» **Work to be completed**
Using the entries that follow, write out the line containing "You are a computer-use agent. 1397x868", the line containing "Given: Copy the apt-get install command", and every line between them, exactly and nothing else.

● ● ● ● ●

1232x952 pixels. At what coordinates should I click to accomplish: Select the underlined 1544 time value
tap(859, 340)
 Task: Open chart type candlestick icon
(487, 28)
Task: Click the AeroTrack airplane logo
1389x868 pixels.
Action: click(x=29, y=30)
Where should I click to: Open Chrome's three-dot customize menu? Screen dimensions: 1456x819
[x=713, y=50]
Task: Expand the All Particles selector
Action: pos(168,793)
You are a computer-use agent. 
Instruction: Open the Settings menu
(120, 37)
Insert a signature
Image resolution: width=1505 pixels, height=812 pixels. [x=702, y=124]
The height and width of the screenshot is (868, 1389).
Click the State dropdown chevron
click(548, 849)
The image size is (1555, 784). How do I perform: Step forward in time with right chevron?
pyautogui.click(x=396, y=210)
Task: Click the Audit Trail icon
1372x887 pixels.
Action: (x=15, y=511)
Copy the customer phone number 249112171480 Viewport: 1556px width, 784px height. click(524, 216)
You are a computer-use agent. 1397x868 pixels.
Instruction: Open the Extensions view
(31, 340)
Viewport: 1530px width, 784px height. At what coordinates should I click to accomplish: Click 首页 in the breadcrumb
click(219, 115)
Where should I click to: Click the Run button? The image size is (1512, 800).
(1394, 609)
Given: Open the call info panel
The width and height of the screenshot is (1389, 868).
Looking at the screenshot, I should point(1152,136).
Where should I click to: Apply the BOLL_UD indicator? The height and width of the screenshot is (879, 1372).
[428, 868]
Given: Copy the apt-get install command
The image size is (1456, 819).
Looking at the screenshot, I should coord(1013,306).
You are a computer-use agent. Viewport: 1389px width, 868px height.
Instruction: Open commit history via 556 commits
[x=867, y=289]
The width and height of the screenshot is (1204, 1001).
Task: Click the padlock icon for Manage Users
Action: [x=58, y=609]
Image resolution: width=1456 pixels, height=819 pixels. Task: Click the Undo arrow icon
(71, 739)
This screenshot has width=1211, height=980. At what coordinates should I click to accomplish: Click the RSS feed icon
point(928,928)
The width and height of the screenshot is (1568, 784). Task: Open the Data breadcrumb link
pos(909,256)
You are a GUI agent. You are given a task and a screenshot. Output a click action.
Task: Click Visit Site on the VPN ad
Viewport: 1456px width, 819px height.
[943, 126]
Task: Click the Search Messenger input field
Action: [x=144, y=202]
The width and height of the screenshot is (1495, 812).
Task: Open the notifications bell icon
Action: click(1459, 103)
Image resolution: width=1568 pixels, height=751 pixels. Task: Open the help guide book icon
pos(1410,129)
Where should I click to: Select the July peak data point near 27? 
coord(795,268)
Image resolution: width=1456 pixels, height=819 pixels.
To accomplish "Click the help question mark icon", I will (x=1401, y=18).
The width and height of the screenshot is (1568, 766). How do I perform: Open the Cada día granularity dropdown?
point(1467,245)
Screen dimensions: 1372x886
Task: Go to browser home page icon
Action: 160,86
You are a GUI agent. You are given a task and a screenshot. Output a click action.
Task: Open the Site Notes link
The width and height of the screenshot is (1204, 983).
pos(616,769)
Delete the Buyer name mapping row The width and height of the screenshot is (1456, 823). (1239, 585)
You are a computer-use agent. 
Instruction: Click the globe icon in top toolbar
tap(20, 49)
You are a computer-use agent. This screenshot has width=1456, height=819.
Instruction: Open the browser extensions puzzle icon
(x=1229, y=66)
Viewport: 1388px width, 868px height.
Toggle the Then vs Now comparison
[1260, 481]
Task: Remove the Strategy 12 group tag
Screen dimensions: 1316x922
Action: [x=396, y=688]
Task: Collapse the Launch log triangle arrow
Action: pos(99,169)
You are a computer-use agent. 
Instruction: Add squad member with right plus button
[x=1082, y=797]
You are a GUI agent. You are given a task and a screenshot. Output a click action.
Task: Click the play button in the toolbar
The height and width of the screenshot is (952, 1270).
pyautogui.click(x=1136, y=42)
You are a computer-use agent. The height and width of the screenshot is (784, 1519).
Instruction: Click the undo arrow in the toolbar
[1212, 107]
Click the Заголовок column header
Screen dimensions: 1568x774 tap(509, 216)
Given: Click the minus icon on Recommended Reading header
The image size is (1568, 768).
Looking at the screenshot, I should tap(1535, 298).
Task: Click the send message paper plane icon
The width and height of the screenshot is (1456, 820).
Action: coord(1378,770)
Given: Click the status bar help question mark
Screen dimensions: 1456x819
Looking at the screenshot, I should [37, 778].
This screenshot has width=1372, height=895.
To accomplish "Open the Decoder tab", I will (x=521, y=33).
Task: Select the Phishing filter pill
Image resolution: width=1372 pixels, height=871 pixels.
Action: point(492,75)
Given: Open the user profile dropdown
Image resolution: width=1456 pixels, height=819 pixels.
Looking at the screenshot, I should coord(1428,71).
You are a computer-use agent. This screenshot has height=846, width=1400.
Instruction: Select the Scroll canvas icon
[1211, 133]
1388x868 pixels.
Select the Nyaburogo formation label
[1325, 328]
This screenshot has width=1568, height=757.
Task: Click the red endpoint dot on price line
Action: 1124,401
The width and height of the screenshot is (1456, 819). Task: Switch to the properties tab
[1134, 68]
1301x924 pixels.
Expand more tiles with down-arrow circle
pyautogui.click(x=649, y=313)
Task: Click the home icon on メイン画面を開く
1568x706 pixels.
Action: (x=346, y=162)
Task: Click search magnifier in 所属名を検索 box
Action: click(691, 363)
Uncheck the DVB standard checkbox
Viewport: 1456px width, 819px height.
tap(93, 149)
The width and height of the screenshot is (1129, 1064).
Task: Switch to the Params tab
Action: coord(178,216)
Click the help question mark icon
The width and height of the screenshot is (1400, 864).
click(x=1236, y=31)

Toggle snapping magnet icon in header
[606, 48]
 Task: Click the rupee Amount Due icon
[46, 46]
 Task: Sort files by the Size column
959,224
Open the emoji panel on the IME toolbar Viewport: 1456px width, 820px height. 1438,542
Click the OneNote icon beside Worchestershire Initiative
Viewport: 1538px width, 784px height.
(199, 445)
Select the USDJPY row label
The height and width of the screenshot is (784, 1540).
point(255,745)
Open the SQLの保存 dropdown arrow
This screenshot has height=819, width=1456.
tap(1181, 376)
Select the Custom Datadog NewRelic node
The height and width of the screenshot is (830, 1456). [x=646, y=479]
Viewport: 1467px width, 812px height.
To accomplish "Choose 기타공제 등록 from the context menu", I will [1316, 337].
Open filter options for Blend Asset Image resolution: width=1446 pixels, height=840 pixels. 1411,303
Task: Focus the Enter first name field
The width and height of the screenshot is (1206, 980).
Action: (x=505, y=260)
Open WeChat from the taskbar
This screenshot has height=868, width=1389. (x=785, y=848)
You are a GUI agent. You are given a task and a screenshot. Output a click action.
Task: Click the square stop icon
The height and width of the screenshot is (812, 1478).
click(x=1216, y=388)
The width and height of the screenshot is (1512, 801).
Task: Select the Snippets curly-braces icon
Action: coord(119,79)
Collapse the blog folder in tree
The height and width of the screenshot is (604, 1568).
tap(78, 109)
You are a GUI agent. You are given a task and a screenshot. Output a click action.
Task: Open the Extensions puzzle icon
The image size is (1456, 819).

● ● ● ● ●

» **Response to this task**
You are a computer-use agent. 1397x868 pixels.
Instruction: Open the Extensions view
(31, 340)
Viewport: 1530px width, 784px height. At what coordinates should I click to accomplish: Click 首页 in the breadcrumb
click(219, 115)
Where should I click to: Click the Run button? The image size is (1512, 800).
(1394, 609)
Given: Open the call info panel
The width and height of the screenshot is (1389, 868).
Looking at the screenshot, I should point(1152,136).
Where should I click to: Apply the BOLL_UD indicator? The height and width of the screenshot is (879, 1372).
[428, 868]
Given: Copy the apt-get install command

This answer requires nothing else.